*** EXCERPT PROVIDED ***

This pandemic hasn’t just been a global health crisis, it has changed our world and the way we live in it.
We ordinary people have gone through an extraordinary time, bound, inextricably, by being part of a common endeavour, cogs in a machine that helped move us from despair to hope to uncertainty.
And yet, in what should be an experience that binds us closer, paradoxically, it has also been a time riven by polarised debate around issues so fundamental as to who we are.
And it’s been so bitter that even during a pandemic, when I reflect on the last 12 months, it is the ratcheting up of the vitriol that has surrounded the debate – and I use that term loosely – on the reform of the Gender Recognition Act and the wider issues around the conflation of sex and gender in policy making, that has left such an indelible stain.
Perhaps the isolation has also helped bring an ugly intensity of emotion to a discourse that should and needs to be had in good faith and with the freedom for everyone to say their piece without fear of retribution.
But so far, there is little sign of that. In fact, things feel like they are about to get much worse.
Political leadership is badly needed to cut through some of the hyperbole and to find consensus, but it appears absent.
In response to an article written by respected journalist Ruth Wishart, in which she argued that public policy had been captured by a particular gender ideology, the co-leader of the Scottish Greens, Patrick Harvie, tweeted: “Transphobia has hijacked journalism and so much more.”
It was Trumpian. An ill-considered, catch-all, attack on the media. One that we might expect from a populist leader like the one who recently departed the White House and who Harvie, rightly, regularly lambasted. But here?
There’s a common thread running through Patrick Harvie’s response to any critics of his orthodoxy which is characteristic of this whole debate.
In the last session of the parliament he elevated petulance to an art form, distorting facts and feeding them through the prism of his own prejudices. We saw it in the chamber when he attacked the likes of feminist Johann Lamont, for arguing the case for victims of rape to be able to choose the sex of their forensic examiner.
We heard it from the insider account of a former Green MSP, Andy Wightman, who left the party because of the leadership’s intolerance of debate.
And we view it on social media, where he eschews rationality in favour of simply shouting ‘transphobe’ at women – thoughtful women – who express concern about any perceived rollback on their rights.
We all know women’s sex-based rights were hard-won and remain fragile. You only need to look at Afghanistan to see how quickly and tragically things can go into reverse.
And it doesn’t go unnoticed that critics of so-called gender-critical feminists will point to regressive regimes like Hungary where rights are undoubtedly being revoked for the LGBT community, to then justify labelling women who raise issues with aspects of the GRA reform, as bigots, but who then do not apply the same international comparison and critical thought to recognise how the fears over women’s rights here are also very real.
The Greens’ co-leader’s perspective on GRA seems blinkered, coupled to an intransigence that prevents substantive debate such that it cows others with a different perspective.
It is a myopic approach which is symptomatic of this whole debate.
And it matters because with the Greens in government with the SNP, Harvie could be a minister.
Who knows, he could even be made the minister responsible for steering the GRA reform bill through parliament.
Surely for a first minister that has already told us that she communicates at a level where she assumes a “certain ability to attach context and common sense,” Harvie’s recent divisive contributions should give Nicola Sturgeon pause for thought about how she exercises this different way of politics that, she says, has been a lesson for her from the pandemic?

*** DATA SHOWN ***

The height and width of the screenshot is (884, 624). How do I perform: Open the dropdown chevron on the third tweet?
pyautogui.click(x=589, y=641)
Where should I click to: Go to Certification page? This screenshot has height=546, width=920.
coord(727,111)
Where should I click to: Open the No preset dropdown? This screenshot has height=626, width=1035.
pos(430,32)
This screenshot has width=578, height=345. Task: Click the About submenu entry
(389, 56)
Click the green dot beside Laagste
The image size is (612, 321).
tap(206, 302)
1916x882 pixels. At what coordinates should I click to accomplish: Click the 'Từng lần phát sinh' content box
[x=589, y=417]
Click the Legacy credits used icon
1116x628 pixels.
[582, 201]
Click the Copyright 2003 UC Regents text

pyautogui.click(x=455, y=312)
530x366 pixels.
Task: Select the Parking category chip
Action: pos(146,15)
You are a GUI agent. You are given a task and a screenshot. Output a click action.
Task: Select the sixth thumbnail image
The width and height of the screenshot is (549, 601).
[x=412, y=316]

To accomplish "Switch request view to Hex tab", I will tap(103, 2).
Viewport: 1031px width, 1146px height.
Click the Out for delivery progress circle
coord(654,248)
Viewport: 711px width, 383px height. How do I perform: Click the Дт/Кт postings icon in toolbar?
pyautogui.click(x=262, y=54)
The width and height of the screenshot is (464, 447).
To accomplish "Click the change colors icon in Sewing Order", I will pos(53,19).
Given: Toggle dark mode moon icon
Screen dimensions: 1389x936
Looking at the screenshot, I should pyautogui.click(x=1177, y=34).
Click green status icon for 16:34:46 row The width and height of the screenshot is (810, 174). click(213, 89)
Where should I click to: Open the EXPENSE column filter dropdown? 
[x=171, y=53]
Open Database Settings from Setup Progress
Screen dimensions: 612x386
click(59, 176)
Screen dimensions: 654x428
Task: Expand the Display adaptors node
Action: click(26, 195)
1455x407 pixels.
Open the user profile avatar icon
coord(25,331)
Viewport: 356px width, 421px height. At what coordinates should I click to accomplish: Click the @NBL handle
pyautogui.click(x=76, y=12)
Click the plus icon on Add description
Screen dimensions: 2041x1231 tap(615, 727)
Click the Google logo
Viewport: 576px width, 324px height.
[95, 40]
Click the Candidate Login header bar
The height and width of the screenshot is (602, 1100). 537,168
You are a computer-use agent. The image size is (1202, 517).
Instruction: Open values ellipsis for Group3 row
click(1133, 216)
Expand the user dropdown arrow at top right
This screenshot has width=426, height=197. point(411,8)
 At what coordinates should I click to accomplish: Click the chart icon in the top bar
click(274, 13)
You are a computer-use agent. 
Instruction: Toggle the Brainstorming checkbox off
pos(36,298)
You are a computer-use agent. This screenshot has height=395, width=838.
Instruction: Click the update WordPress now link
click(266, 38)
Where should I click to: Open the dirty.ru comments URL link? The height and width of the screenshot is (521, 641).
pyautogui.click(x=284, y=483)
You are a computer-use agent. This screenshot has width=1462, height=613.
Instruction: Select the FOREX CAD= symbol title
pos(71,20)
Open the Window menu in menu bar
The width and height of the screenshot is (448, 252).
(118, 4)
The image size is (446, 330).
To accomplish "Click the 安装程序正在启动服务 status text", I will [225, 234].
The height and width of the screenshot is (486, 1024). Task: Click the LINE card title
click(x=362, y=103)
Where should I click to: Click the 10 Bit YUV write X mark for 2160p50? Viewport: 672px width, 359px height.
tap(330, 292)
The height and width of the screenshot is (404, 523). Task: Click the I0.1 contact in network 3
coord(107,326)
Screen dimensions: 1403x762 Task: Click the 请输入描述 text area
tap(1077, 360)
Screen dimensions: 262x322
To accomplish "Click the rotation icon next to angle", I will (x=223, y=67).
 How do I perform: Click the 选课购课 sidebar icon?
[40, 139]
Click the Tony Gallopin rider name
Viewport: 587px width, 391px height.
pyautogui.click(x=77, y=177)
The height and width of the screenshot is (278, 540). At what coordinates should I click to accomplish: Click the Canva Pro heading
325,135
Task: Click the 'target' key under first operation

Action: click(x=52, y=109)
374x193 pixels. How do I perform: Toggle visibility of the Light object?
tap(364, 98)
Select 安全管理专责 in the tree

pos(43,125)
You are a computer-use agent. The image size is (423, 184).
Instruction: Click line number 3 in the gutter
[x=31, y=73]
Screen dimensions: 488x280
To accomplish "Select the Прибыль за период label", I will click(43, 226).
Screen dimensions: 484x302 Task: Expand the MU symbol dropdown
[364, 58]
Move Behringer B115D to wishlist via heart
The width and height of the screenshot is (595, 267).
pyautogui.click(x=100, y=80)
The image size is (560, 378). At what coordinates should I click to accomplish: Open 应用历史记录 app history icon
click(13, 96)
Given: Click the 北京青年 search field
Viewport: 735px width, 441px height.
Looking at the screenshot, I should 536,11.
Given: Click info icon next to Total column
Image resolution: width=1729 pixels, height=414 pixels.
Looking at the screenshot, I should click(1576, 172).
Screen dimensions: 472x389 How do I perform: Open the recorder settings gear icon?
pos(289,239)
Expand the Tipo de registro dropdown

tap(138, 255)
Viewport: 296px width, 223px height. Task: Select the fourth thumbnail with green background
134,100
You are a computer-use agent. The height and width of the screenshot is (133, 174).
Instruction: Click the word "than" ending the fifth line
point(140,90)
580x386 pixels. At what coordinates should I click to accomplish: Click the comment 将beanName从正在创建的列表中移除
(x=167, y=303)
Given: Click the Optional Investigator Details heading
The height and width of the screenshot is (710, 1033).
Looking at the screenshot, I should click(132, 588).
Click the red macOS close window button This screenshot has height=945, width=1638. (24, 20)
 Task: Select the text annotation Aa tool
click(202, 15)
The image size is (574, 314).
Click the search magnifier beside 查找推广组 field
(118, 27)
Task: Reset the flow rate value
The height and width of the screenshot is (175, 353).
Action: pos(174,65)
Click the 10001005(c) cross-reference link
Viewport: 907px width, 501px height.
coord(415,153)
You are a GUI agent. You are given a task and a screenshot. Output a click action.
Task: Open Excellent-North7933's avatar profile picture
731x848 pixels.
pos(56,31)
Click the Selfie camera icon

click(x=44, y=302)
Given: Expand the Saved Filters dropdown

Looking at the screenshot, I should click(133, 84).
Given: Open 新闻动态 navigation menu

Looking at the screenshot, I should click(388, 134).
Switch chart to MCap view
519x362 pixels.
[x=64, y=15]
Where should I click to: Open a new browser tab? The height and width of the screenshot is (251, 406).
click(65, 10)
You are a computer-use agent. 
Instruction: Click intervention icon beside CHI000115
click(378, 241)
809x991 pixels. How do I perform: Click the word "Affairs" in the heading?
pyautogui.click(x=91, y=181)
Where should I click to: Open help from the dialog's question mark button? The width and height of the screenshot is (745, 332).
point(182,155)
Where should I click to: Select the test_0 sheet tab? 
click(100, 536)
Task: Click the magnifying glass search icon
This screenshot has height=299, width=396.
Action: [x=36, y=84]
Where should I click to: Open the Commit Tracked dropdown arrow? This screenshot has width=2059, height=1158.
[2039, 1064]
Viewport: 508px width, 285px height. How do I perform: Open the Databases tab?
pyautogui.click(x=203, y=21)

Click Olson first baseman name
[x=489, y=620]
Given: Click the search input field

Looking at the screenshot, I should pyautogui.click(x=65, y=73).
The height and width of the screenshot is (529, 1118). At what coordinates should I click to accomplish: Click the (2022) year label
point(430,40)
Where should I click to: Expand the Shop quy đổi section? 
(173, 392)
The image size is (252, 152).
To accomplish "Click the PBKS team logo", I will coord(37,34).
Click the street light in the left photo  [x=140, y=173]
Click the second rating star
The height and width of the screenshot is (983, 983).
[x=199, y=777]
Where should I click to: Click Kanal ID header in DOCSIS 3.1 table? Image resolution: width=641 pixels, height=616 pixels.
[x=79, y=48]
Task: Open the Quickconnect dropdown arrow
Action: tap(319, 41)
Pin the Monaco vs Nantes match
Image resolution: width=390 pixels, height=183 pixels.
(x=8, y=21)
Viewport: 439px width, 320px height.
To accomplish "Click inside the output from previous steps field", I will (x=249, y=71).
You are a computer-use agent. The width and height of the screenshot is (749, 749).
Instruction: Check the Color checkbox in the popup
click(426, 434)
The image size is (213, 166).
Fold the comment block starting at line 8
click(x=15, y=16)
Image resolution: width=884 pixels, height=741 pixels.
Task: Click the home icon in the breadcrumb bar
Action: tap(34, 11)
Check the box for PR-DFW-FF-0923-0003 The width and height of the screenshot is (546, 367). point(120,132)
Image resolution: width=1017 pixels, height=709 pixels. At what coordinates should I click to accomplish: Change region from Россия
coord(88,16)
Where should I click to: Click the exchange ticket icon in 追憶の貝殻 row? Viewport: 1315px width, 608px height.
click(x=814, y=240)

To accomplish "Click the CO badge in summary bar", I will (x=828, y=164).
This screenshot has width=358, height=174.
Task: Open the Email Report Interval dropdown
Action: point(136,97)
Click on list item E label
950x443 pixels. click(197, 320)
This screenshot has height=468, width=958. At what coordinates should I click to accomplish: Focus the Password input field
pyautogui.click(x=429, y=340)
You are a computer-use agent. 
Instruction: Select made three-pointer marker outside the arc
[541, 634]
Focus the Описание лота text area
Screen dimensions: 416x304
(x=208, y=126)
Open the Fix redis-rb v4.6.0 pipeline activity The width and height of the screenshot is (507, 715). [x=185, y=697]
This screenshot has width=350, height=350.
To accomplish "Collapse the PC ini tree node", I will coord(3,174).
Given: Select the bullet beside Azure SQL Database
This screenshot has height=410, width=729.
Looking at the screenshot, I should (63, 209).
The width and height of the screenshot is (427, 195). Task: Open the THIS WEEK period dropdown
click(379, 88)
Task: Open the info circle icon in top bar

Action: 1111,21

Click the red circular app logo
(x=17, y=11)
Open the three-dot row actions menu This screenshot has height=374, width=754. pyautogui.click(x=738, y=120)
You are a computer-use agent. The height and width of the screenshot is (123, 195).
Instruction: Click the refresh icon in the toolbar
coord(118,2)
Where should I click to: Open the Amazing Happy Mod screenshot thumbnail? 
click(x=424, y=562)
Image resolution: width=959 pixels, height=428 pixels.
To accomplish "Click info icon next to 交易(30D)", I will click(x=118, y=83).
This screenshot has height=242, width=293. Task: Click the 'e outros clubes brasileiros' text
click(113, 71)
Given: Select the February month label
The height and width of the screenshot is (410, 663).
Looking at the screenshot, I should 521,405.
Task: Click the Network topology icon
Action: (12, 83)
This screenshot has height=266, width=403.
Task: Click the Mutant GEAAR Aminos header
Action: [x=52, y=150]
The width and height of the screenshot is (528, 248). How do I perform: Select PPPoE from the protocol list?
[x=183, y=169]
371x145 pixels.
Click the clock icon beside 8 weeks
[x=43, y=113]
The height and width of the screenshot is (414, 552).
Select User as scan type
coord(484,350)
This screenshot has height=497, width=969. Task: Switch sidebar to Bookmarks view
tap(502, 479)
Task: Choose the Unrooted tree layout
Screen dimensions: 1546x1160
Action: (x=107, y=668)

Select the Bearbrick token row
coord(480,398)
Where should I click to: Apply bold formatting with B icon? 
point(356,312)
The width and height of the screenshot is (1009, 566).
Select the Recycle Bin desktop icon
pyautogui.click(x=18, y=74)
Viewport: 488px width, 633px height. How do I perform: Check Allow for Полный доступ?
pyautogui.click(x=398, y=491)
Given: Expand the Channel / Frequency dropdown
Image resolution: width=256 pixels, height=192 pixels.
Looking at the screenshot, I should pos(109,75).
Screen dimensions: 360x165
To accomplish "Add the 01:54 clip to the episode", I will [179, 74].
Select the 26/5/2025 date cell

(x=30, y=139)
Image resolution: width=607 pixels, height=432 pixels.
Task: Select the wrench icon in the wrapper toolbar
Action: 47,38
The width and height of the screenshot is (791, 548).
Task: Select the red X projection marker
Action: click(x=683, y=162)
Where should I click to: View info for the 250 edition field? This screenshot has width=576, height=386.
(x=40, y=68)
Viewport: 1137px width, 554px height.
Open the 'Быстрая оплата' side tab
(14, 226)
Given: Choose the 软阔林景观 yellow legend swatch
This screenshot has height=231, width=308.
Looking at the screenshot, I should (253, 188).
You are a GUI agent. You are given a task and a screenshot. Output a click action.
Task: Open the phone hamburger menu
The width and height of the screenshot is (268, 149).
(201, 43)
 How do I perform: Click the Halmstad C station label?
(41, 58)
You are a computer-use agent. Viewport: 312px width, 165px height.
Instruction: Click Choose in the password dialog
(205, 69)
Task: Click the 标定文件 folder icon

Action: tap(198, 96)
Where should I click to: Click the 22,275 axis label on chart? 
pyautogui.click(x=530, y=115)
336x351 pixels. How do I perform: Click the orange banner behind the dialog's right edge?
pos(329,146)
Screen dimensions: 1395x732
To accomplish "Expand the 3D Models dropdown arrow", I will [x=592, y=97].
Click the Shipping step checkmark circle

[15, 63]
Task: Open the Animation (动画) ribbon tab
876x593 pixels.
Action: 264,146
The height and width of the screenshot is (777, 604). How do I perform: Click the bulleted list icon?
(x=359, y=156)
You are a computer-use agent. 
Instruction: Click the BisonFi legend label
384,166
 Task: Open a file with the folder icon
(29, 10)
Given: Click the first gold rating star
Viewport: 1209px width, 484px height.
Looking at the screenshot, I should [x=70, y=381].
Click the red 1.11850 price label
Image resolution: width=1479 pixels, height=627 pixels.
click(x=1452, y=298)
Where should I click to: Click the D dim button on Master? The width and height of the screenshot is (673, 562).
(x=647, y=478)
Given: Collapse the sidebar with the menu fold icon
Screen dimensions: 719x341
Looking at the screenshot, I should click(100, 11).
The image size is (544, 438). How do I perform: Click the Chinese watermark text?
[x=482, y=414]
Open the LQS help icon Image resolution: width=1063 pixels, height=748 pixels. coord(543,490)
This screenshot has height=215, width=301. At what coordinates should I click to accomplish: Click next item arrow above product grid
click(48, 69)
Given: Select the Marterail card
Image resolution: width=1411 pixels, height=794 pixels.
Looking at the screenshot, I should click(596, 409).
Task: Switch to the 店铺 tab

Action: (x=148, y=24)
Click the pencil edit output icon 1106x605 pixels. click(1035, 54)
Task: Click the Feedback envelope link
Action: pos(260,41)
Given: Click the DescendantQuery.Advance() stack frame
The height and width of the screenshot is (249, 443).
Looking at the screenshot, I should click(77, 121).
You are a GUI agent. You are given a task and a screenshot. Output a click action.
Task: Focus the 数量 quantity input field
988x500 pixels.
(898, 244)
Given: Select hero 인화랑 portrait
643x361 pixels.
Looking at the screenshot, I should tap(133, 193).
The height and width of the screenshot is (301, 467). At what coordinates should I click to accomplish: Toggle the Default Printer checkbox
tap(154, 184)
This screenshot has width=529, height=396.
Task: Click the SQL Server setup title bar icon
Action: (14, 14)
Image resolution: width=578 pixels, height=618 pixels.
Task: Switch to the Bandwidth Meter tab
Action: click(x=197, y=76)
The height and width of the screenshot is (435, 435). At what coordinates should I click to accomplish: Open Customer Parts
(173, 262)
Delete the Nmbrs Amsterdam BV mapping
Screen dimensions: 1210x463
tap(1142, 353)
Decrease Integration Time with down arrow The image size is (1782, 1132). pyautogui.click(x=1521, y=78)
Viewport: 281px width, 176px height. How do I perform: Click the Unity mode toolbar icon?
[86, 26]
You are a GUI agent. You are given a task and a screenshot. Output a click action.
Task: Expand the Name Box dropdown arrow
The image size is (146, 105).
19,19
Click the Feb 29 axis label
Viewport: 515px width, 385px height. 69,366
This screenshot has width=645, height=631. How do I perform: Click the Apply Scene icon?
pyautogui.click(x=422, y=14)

***

WHAT IS EXPECTED: Copy out the stretch of the Gender Recognition Act opinion piece from "But so far, there" through "lambasted. But here?", putting "exaggeration" in place of "hyperbole".

OUTPUT OF THE TASK:
But so far, there is little sign of that. In fact, things feel like they are about to get much worse.
Political leadership is badly needed to cut through some of the exaggeration and to find consensus, but it appears absent.
In response to an article written by respected journalist Ruth Wishart, in which she argued that public policy had been captured by a particular gender ideology, the co-leader of the Scottish Greens, Patrick Harvie, tweeted: “Transphobia has hijacked journalism and so much more.”
It was Trumpian. An ill-considered, catch-all, attack on the media. One that we might expect from a populist leader like the one who recently departed the White House and who Harvie, rightly, regularly lambasted. But here?